The film follows a dramatic day in the life of three police officers patrolling Montfermeil (Seine-Saint-Denis) near Paris, where the 39-year-old director was born and still lives. In the movie, an act of police violence filmed by a local child sparks outrage. Released fifteen years after the 2005 riots in France, Les Misérables had a major impact in France and garnered generally positive reviews. It also won the Jury Prize at the Cannes Film Festival last year and Amazon has already acquired the rights to the film in the U.S.
France-Amérique: Les Misérables is a reference to Victor Hugo’s 1862 novel. Why?
Ladj Ly: I had the title in mind for a long time. It just so happens that part of Les Misérables takes place in Montfermeil [Jean Valjean hides in this “peaceful and charming place, which was not on the road to anywhere”]. Poverty still hangs over the town. Parallels can be drawn between Gavroche in the novel and Issa in the movie. It’s a nod to Hugo.
The movie is rooted in a French social reality. How do you expect American audiences to react?
This is a patriotic movie that shows an image of a new, multicultural France. It is realistic, as everything is inspired by true events. Above all, I wanted to offer a perspective of the situation in these neighborhoods. The media and politicians talk about them at length, but few people know what it is like. The movie has been screened some 20 times abroad. People identify with the story, the social poverty, the police violence, and the theme of childhood. I wanted to be as fair and unbiased as possible.

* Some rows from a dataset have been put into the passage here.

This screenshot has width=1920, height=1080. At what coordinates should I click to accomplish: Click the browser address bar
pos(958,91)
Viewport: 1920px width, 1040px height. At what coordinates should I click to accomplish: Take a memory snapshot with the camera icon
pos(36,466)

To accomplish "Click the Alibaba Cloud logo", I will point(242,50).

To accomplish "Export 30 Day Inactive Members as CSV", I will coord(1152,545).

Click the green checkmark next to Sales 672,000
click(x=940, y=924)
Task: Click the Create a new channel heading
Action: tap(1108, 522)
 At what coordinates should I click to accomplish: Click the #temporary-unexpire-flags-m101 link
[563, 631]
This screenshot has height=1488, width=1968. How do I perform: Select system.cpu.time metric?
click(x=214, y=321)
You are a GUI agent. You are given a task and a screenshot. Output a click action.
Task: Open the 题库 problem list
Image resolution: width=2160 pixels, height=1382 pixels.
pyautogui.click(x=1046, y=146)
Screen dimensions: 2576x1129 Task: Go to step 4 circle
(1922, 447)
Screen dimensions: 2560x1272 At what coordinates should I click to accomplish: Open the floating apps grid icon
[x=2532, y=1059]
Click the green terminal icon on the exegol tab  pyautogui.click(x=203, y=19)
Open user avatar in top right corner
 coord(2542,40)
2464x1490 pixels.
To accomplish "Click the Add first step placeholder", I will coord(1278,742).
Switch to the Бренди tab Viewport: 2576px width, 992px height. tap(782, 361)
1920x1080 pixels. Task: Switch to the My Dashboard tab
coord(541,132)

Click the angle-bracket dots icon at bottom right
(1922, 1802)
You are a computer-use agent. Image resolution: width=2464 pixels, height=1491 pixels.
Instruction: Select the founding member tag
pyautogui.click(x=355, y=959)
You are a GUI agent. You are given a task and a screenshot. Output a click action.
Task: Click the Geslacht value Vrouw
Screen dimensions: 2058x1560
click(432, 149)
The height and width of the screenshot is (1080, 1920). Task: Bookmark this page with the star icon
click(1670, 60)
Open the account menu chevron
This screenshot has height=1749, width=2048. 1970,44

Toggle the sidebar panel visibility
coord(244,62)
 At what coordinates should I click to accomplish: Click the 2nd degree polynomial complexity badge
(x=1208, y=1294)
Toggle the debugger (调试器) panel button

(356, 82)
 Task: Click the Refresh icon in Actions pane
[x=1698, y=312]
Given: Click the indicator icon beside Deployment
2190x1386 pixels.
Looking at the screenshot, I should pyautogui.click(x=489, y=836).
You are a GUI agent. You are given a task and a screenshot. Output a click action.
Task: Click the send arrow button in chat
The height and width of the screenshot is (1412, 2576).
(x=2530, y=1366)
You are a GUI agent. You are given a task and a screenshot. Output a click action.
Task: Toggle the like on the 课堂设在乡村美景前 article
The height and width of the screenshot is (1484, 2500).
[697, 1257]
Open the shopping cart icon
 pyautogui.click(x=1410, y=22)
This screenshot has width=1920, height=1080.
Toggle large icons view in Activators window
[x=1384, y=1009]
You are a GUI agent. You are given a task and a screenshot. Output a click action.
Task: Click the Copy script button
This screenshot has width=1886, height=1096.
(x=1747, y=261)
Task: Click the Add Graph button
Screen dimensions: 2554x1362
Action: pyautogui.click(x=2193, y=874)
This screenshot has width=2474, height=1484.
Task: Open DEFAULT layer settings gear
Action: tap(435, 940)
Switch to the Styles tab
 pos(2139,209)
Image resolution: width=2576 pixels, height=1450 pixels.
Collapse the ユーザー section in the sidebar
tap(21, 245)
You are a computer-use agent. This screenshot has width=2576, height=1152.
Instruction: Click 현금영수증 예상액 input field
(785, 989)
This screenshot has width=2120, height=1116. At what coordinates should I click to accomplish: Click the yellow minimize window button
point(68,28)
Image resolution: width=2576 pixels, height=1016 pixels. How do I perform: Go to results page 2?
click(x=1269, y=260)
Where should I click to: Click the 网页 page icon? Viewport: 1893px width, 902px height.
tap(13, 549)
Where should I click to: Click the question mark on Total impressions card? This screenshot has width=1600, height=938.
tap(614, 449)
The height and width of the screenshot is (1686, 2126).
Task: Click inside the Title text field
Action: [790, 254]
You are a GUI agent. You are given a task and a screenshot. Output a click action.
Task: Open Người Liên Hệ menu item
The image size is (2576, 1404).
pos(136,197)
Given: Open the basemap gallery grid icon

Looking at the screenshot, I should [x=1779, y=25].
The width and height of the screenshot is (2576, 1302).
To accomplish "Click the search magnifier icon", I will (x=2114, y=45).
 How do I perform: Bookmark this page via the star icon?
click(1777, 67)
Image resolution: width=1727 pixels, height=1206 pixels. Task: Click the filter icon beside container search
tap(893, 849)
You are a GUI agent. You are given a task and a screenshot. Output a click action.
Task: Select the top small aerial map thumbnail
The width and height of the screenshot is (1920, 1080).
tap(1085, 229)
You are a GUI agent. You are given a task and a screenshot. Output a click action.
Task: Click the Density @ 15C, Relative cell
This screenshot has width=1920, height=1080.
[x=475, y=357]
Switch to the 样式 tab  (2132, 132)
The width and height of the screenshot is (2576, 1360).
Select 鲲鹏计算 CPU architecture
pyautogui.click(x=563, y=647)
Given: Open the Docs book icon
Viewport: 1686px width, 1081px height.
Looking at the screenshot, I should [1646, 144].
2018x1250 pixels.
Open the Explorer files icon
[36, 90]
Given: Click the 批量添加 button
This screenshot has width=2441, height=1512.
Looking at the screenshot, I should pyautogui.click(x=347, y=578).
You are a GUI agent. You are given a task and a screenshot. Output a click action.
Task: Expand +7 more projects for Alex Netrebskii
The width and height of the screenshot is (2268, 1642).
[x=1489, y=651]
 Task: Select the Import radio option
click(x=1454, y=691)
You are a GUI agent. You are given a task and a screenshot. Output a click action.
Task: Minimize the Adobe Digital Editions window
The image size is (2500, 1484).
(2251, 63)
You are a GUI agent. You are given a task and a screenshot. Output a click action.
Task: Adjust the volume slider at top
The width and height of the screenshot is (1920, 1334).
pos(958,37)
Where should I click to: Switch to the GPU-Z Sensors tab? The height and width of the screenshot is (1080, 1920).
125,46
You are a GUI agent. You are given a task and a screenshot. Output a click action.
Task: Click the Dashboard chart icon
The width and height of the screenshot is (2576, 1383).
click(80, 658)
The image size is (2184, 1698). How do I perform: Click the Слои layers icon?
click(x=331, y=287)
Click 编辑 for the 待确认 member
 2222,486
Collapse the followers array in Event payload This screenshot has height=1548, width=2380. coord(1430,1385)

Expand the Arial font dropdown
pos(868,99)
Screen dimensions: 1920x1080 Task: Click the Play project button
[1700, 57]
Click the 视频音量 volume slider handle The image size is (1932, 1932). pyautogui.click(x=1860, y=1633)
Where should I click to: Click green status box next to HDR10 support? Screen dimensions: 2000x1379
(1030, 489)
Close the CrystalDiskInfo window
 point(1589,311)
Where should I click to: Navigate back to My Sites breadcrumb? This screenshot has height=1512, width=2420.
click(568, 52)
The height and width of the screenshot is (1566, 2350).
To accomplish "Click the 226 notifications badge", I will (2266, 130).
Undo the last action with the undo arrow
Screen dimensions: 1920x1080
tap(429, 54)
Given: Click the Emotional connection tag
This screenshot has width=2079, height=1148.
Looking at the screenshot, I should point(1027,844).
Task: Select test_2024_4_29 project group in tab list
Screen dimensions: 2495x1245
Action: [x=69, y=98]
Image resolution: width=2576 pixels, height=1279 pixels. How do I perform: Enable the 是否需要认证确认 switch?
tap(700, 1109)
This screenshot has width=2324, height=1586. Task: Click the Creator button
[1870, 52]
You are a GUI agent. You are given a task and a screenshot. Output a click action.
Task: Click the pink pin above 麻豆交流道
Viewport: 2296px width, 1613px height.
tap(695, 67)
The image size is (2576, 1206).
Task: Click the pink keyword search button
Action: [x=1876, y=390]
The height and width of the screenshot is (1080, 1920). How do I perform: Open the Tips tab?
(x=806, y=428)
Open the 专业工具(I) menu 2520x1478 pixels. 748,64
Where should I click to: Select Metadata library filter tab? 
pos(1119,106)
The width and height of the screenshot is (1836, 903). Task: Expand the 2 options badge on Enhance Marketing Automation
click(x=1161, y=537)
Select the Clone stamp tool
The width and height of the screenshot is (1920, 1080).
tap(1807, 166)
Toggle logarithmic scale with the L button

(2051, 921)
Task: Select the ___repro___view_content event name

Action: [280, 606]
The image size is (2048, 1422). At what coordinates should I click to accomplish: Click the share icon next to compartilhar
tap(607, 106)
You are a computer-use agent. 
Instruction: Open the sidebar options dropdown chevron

Cop movies are a popular genre in U.S. television and cinema. Did they influence you?
I don’t watch television. Spike Lee [a director specialized in African-American history and culture] is of course a reference. He saw the movie three times and loved it. We gave a masterclass together at New York University, and he is supporting us for the Oscars. The two movies that inspired me the most before writing the screenplay were Training Day by Antoine Fuqua (2001) and Detroit by Kathryn Bigelow (2017), particularly the claustrophobic scene in the motel with the police and the group of young people.
You appear in the film in a wall photograph by JR, your camera pointed at a police check. What is the meaning behind this cameo?
I bought my first camera when I was 17, and I haven’t stopped filming this area since. I spent ten years cop watching [the filming of police interventions to document any misconduct or brutality]. I started before I even knew that it was a phenomenon. JR’s photo is a good representation of me, holding my camera like a weapon trained on the kids being brutalized by the police. It is also a surveillance camera, used to bear witness. Buzz’s character, who films everything with his drone, is played by my son Al-Hassan Ly. It made sense to make the movie with him.
Why did you open the Kourtrajmé short film school in Montfermeil?
There was something missing in French cinema, and the industry is hard to get into. We wanted to give this new generation a chance, helping them learn the ropes and produce their own films. The school is free and open to everyone over 18, with no qualifications required. We help them with their personal projects and organize masterclasses. Some 30 young people were trained in the first year, and 50 in the second. Some of them have gone on to film a series in Senegal and two others are making a documentary. We have already directed five short films and are developing two feature-length movies. This is what I have always done, and I’m still doing it. I’m not into politics, I’m still an artist. Les Misérables struck a chord with many political leaders, even the French president [according to Le Journal du Dimanche, Emmanuel Macron said he was “moved by the pertinence” of the movie]. I am pleased the message has been heard, but now we need actions.
Interview published in the January 2020 issue of France-Amérique.